Sadece yer ve yatak değil, kendine ayakta kalacak bir zemin bile bulamaz. Bulamaz çünkü bölgede: ABD, AB ve Rusya gibi dünya aktörleri ve süper güçler son derece dikkatli bir taktik ve strateji ile bölgenin doku ve dengelerine oynamaya çalışıyorlar. Gelişmeler dikkatle izlenecek olursa her üç küresel aktör de KSF’ye (Kuzey Suriye Federasyonu) oynuyor. Çünkü bölgenin kuramsal, dokusal, dengesel ve kadın öncülüğü ile gelecek vadeden tek gücü KSF’dir. Bunu görüyorlar, kozlarını buna göre oynuyorlar. Erdoğan bölgeye yayılmakta olan bu devrimsel gerçekliği göremediği, göremediği için esnek güç ve denge politikası yerine PYD-YPG-PKK’ye karşı bölgede de, dünyada da kendine yer bulamayacak olan dayatma politikası izliyor.

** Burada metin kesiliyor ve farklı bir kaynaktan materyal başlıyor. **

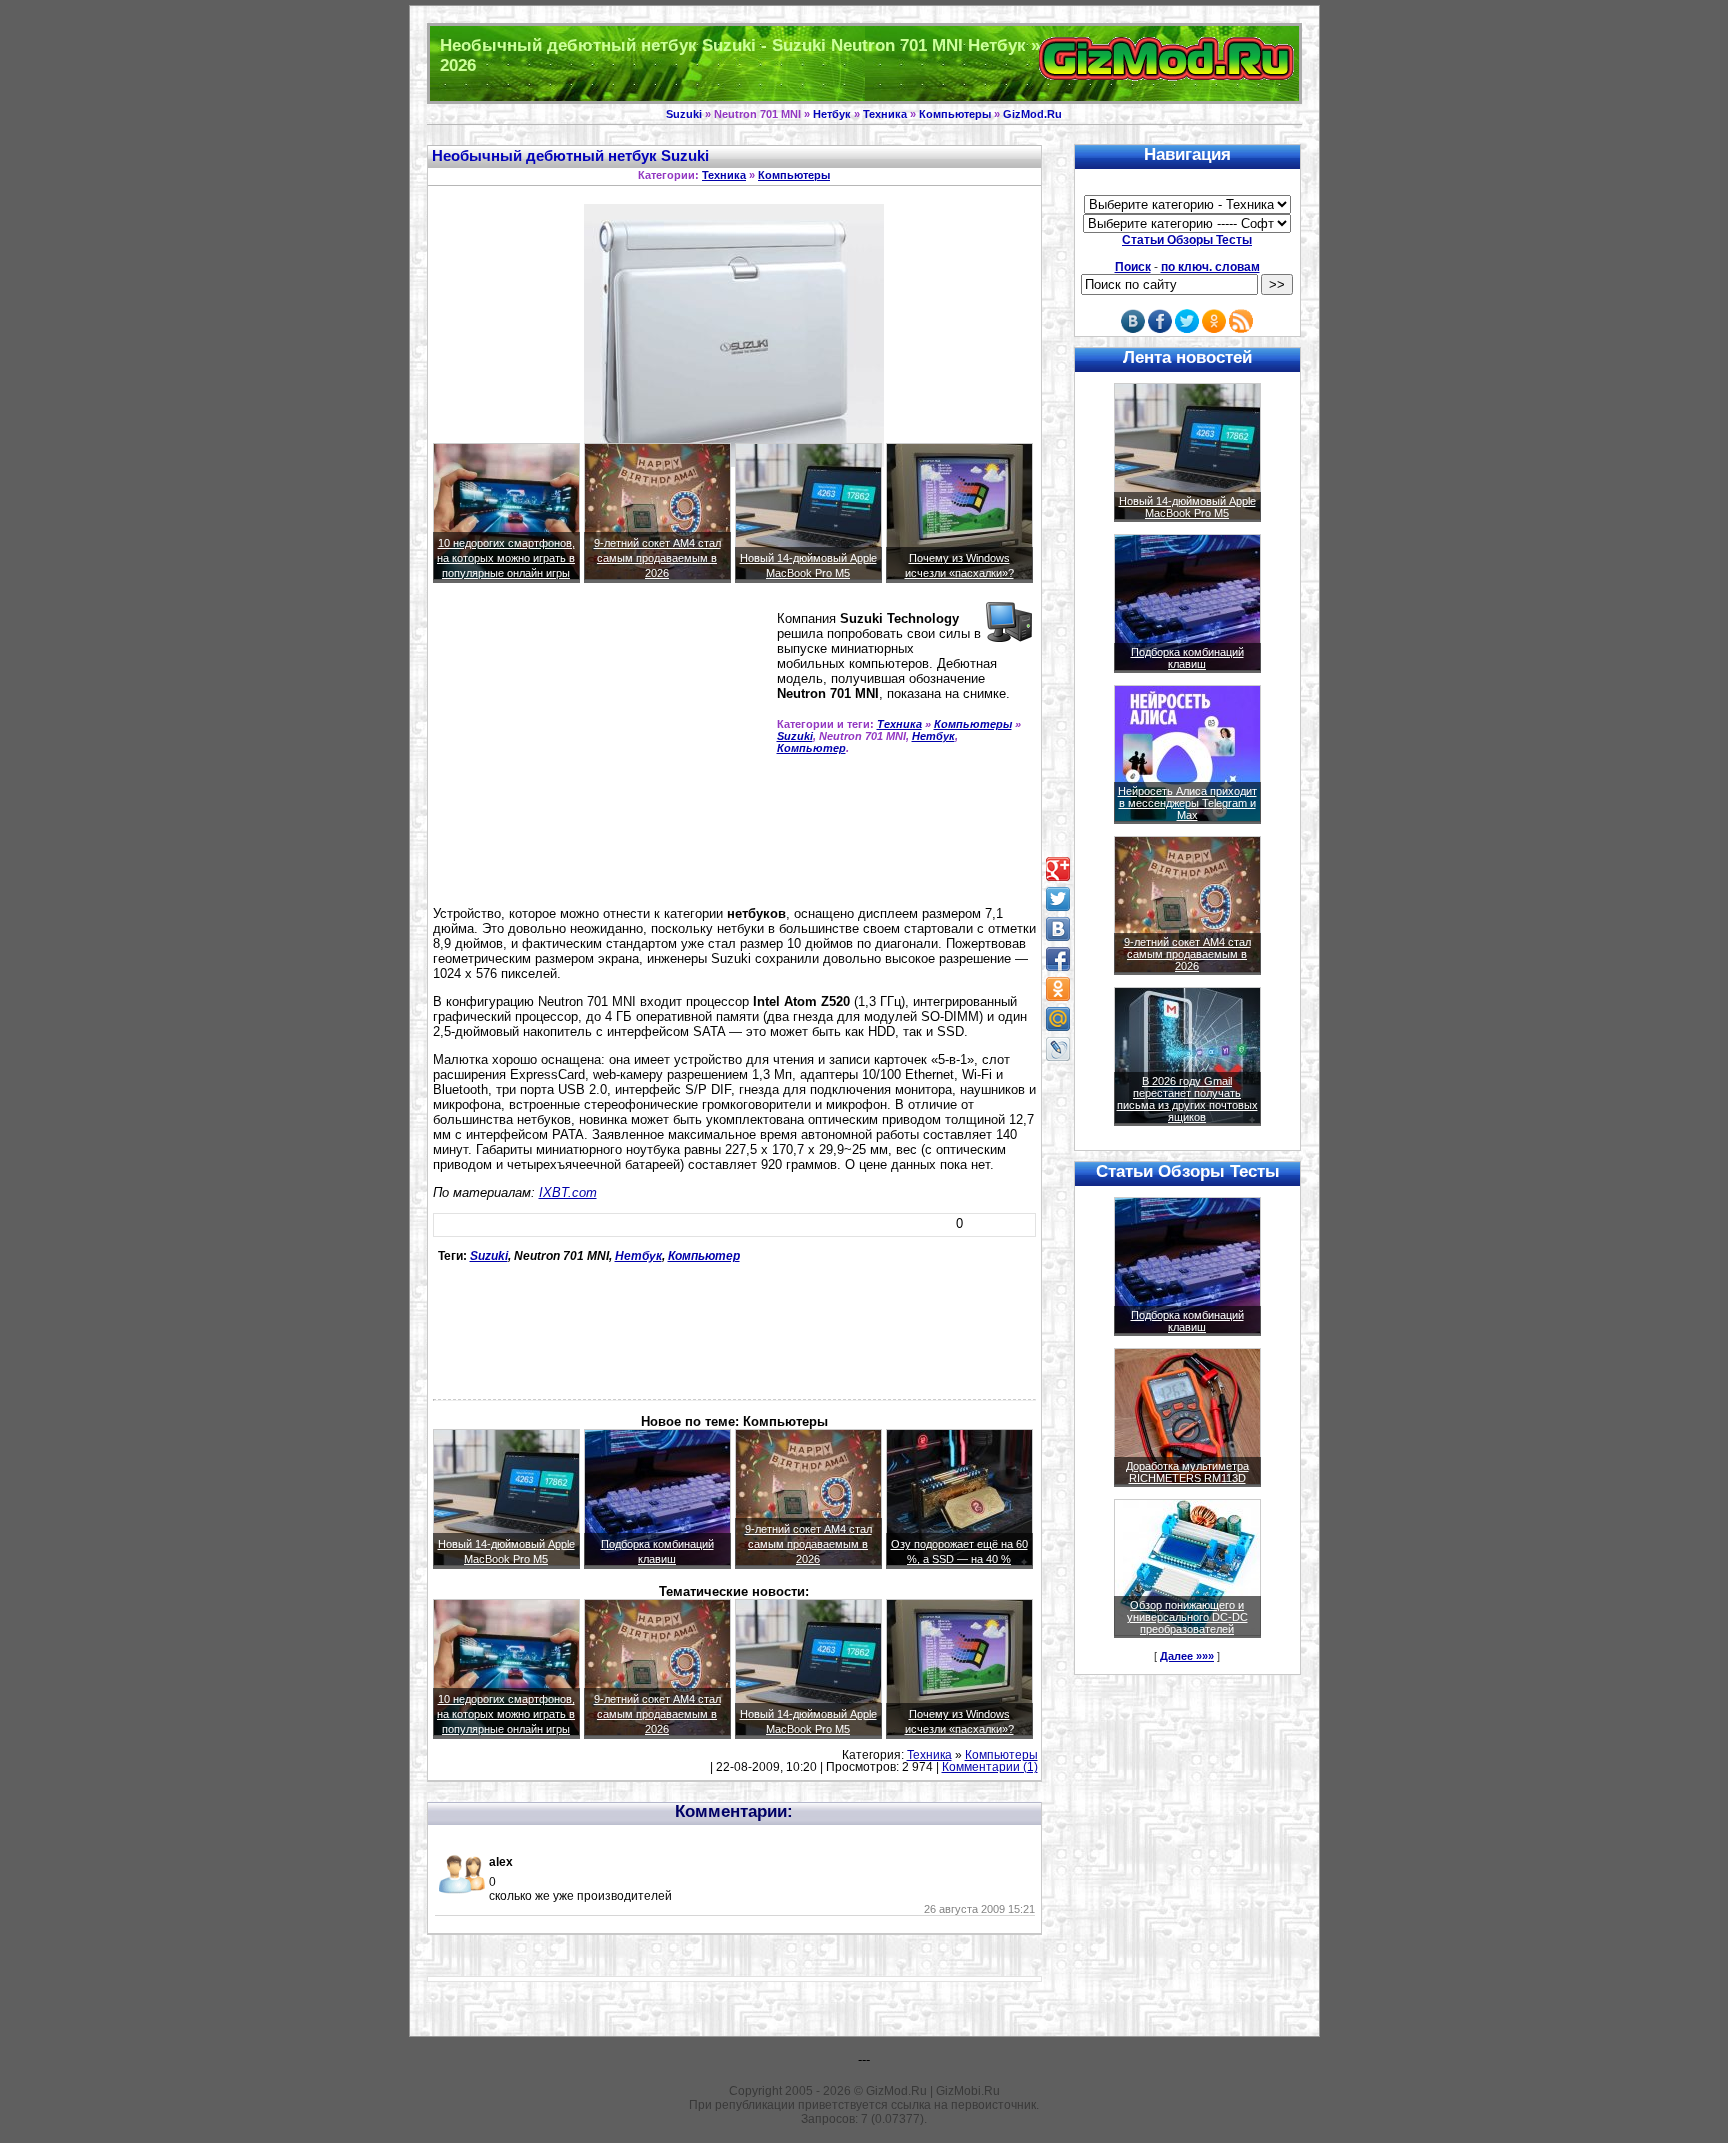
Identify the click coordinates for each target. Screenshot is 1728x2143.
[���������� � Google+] (1058, 869)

Demokratik ulus, kadının öncülük kuramı, tarihsel ve toplumsal olarak Kürt ulusunu dünyanın öncü ulusu olma konumuna getirdi. Erdoğan ise umutsuzca girişimlerle onu yok etmeye çalışıyor. Erdoğan’ın bu nesnel zeminden yoksun dayatmacı politikası tıpkı, “Eset git”, Esat’ın bir iki hafta sonrası gitme beklentisi, Emevi Camisi’nde namaz kılma hevesi gibi hayal pilavı yemişçesine hayalinde kalacaktır.